Magari però non è “colpa” dei Cinquestelle e di un movimento la cui fluidità e “ragione sociale” è tale da rendersi intraducibile in strofe e giri musicali semplici, né di quel loro leader, così scafato nel mondo dello spettacolo che chiunque altro vi appartenga ha difficoltà a vedersi vicino. Magari è che è cambiato davvero qualcosa nel rapporto tra artisti e movimenti politici.
Un tempo invece. Un tempo non c’era causa sociale, non c’era collettivo territoriale, non c’era iniziativa popolare che non riuscisse a mettere in campo fior di menestrelli, e rumorose band scatenate e orchestre intere che moltiplicavano per mille qualsiasi tua battaglia e ti davano l’idea che un mondo intero si stesse spostando, e che una comunità di valori diversi si stesse aggregando. Quella volta che venne a cantare De Gregori, quella volta che Guccini, quella volta che Pierangelo Bertoli, erano scansioni importanti di una memoria epica che rimaneva incastrata nella storia di un territorio, ne diventava parte, racconto.
La sinistra, certo, tutte le sinistre avevano il monopolio, e come poteva essere altrimenti? L’impegno dell’artista che voleva fuggire dal rutilante mondo di paillettes e lustrini non poteva che trovare la sua sponda d’approdo nel mondo della fatica, del lavoro, della speranza di riscatto. Questo mondo era tutto il suo repertorio, d’altronde.
Le canzoni sono cose complesse fatte di cose semplici, parole e note che toccano il cuore. Se funzionano, ti danno la possibilità di esprimere un mondo di complessità in una maniera che tutti possono capire, che tutti possono “afferrare”: sono un piccolo miracolo. E il miracolo più straordinario è il fatto che quella sensazione di purezza e di verità si può riprodurre sempre, mentre ti fai la barba e canticchi o mentre dici due parole con gli amici su un muretto o mentre passeggi mano nella mano con la tua fidanzata. Il miracolo degli autori italiani di canzoni fu quello di fornire un sillabario di parole e suoni per scioperi, per manifestazioni, per cartelli, per assemblee, per volantini, per dibattiti. A volte, lo giuro, in un’assemblea qualcuno citava una canzone, per asserire un proprio concetto, e chi sosteneva un’altra proposta citava un’altra canzone. Marx e Lenin non funzionavano tanto con Do maggiore – La minore – Re minore – Sol settima.
Qualcosa poi si ruppe. Volarono le bottiglie contro i palchi, e si sfondarono i cancelli, e nessuno voleva più pagare per ascoltare le canzoni che parlavano di quel mondo che quei ragazzi cercavano di toccare, insomma, era come se si volesse sempre restare in un’età dell’oro, quando ci si metteva intorno al fuoco a strimpellare e cantare e farsi venire i lucciconi, ma era un’ingenuità e non era neppure delle peggiori, di quel periodo.

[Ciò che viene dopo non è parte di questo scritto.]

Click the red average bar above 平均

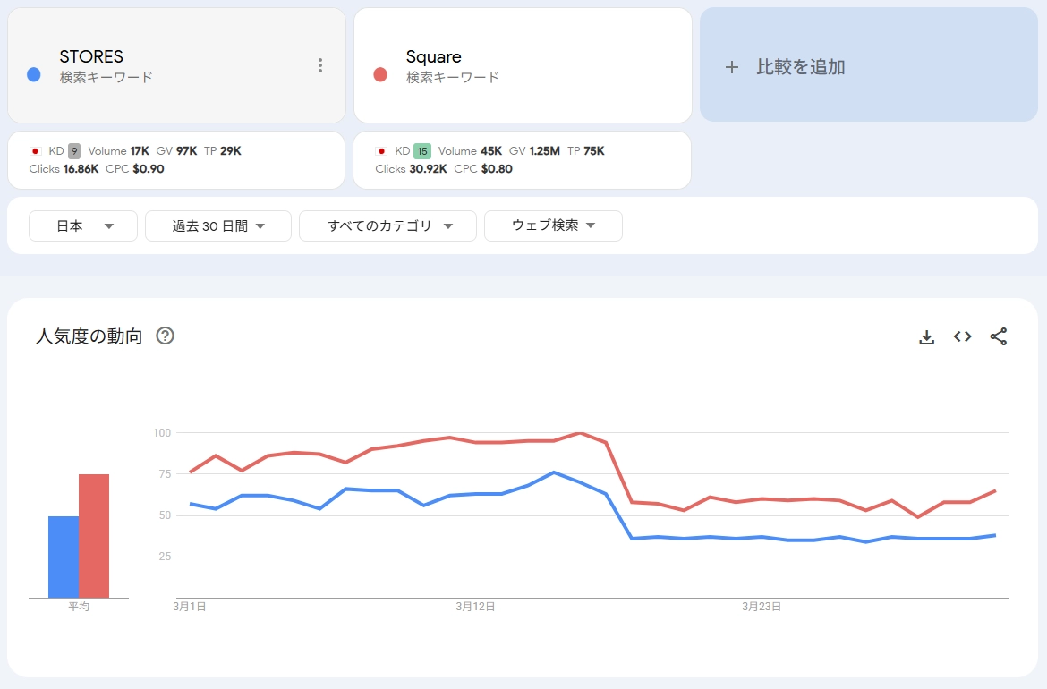[x=95, y=535]
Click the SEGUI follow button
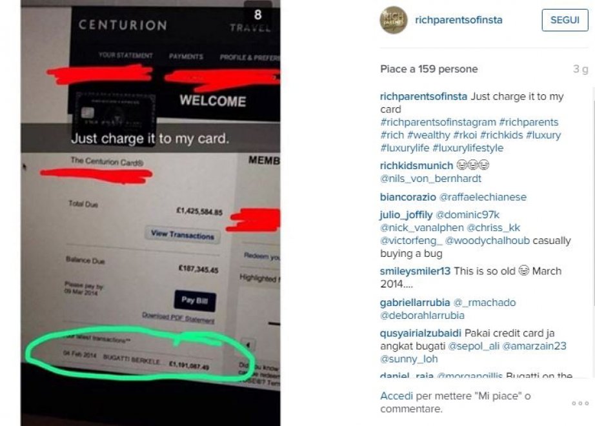595x426 pixels. [x=565, y=20]
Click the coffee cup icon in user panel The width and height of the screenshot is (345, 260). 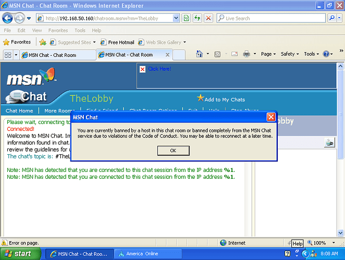(x=328, y=142)
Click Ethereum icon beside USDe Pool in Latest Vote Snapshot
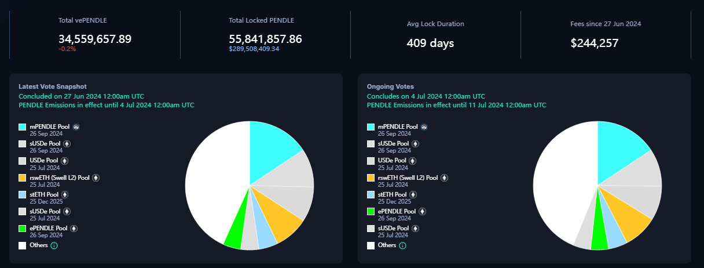The image size is (704, 268). (x=65, y=161)
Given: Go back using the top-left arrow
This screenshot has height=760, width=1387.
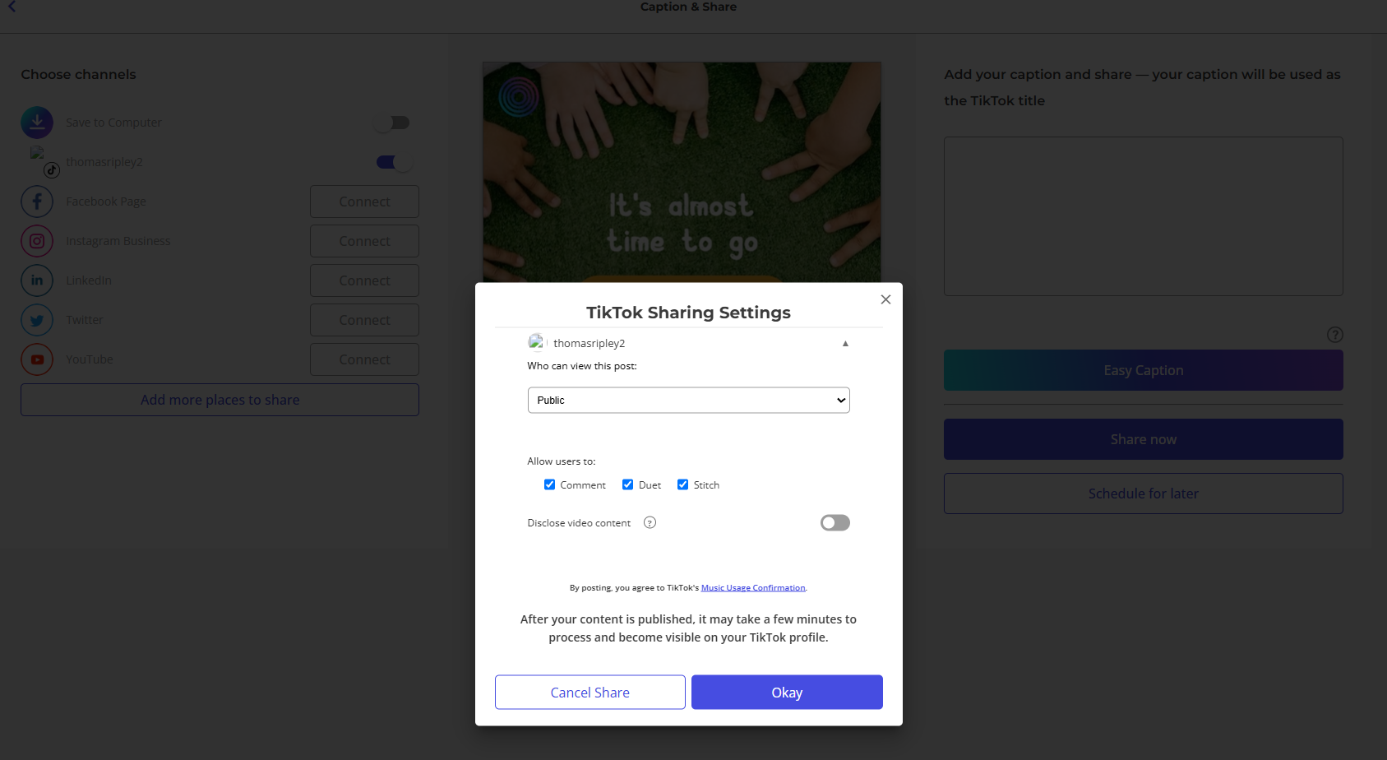Looking at the screenshot, I should pyautogui.click(x=12, y=7).
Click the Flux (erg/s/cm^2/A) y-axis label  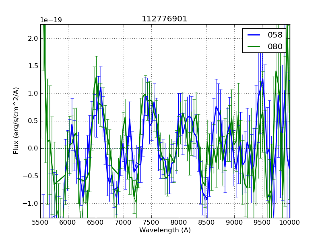coord(17,121)
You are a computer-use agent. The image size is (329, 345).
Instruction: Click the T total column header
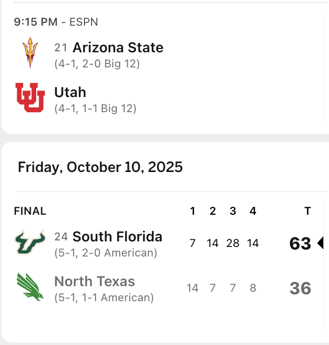[x=307, y=211]
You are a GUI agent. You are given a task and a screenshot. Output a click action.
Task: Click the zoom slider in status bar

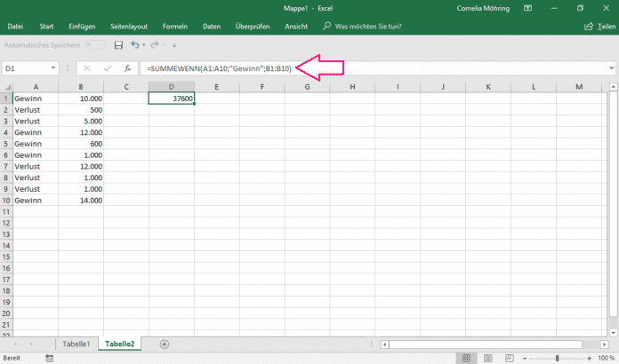(x=559, y=357)
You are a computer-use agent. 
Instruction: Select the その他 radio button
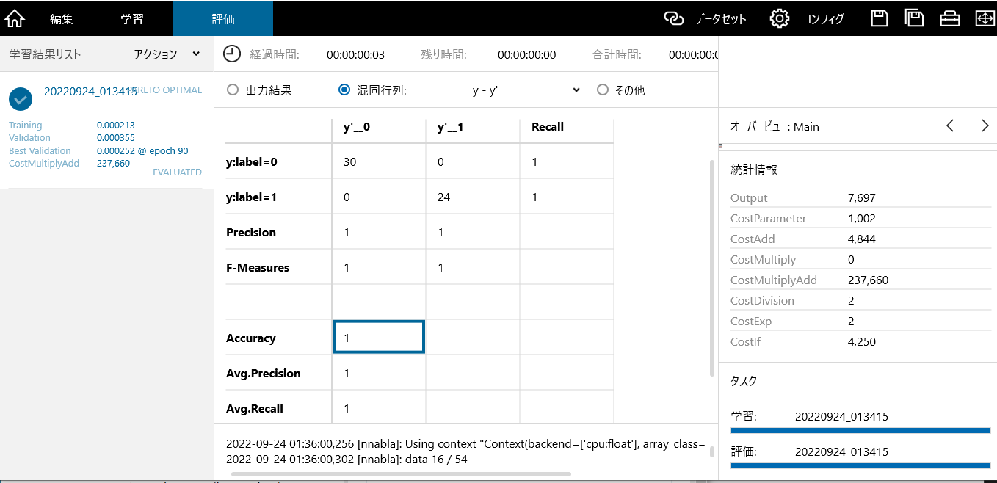coord(603,90)
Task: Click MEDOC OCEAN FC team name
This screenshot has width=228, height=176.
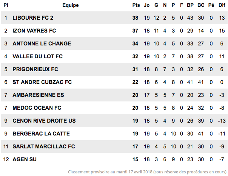Action: tap(37, 108)
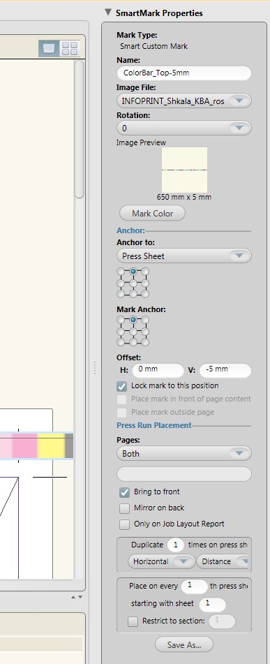Disable Bring to front checkbox
This screenshot has height=664, width=270.
click(124, 492)
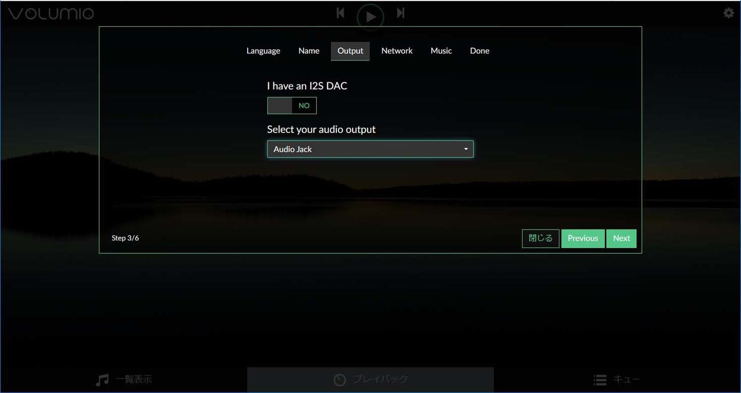This screenshot has height=393, width=741.
Task: Open settings gear icon
Action: pos(729,13)
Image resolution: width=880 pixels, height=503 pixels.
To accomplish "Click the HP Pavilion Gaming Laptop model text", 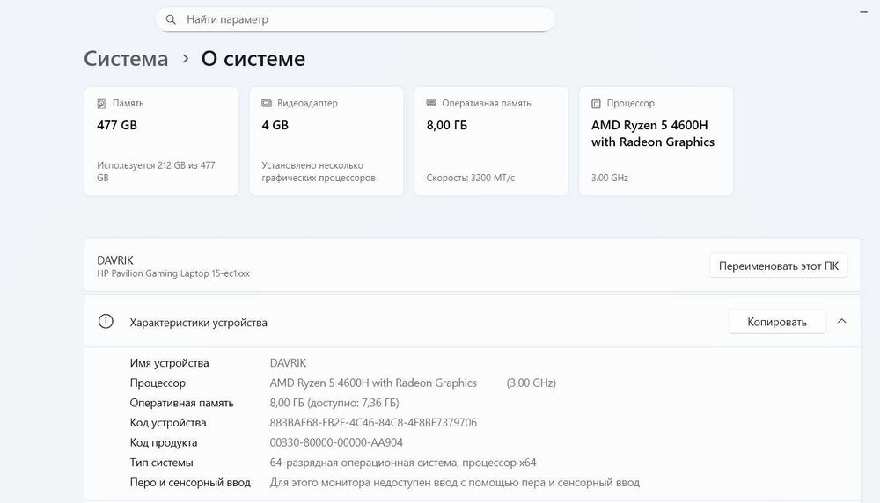I will tap(173, 273).
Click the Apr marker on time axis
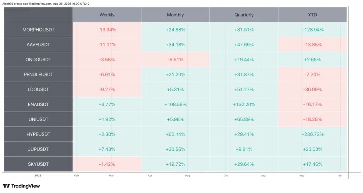The height and width of the screenshot is (193, 363). (x=150, y=176)
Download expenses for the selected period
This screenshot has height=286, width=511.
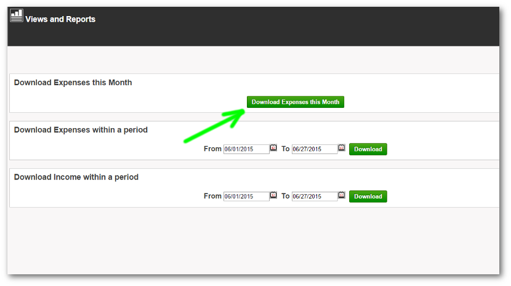(x=368, y=149)
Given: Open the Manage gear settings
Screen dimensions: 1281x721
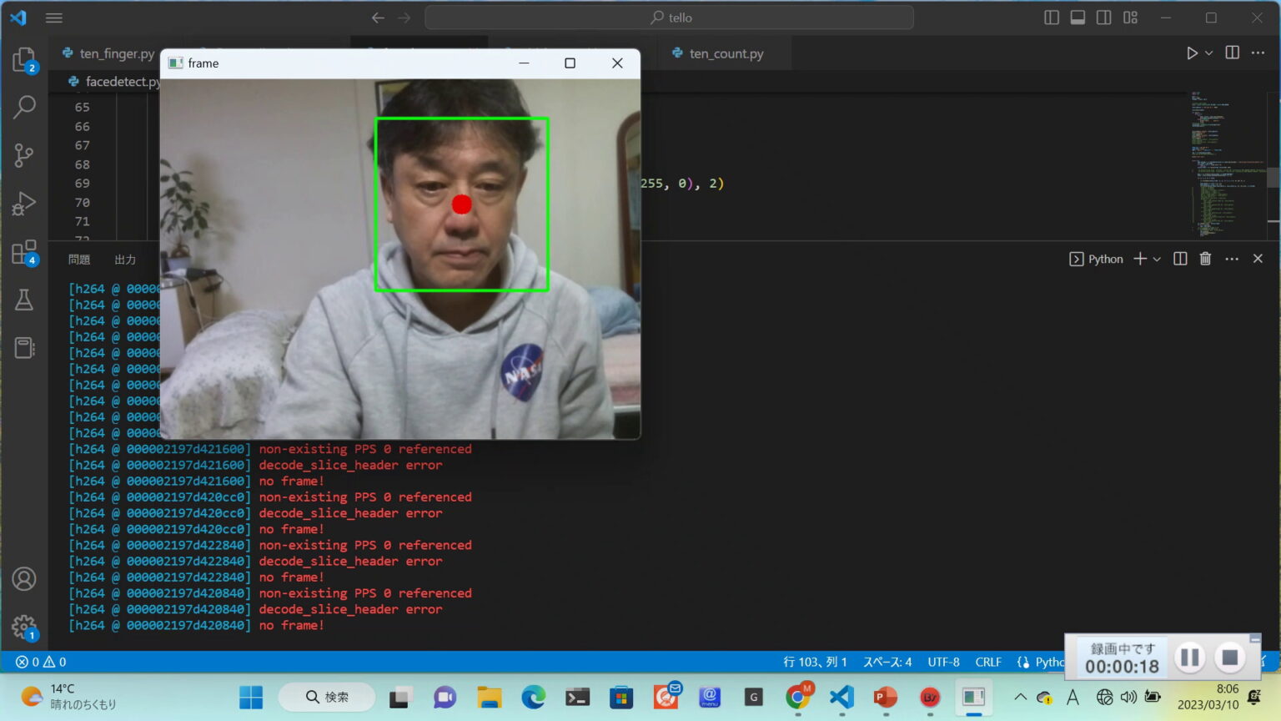Looking at the screenshot, I should coord(23,627).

Così, gli artisti se ne andarono dalle strade. Se ne andarono tutti dalle strade, per la verità, e ognuno tornò al proprio posto, chi sul palco o in sala di registrazione e chi a pagare i biglietti e assistere ai concerti. La sinistra, quella democratica e per bene, ereditò buona parte dei canzonettieri, che ogni tanto ci mettevano la faccia. Per lo più, però, contrattavano i cachet.
Poi le cose si sono un po’ confuse, la destra cantava canzonettieri di sinistra, i canzonettieri di sinistra cantavano cose di destra, insomma, come per la politica, le bussole sono un po’ impazzite. A quel punto, potevi andare a cantare dove il cachet era migliore, e buonanotte.
È quasi diventata una scostumatezza accostare un cantante a un’intenzione politica.
Solo che senza colonna sonora non c’è movimento politico che tenga.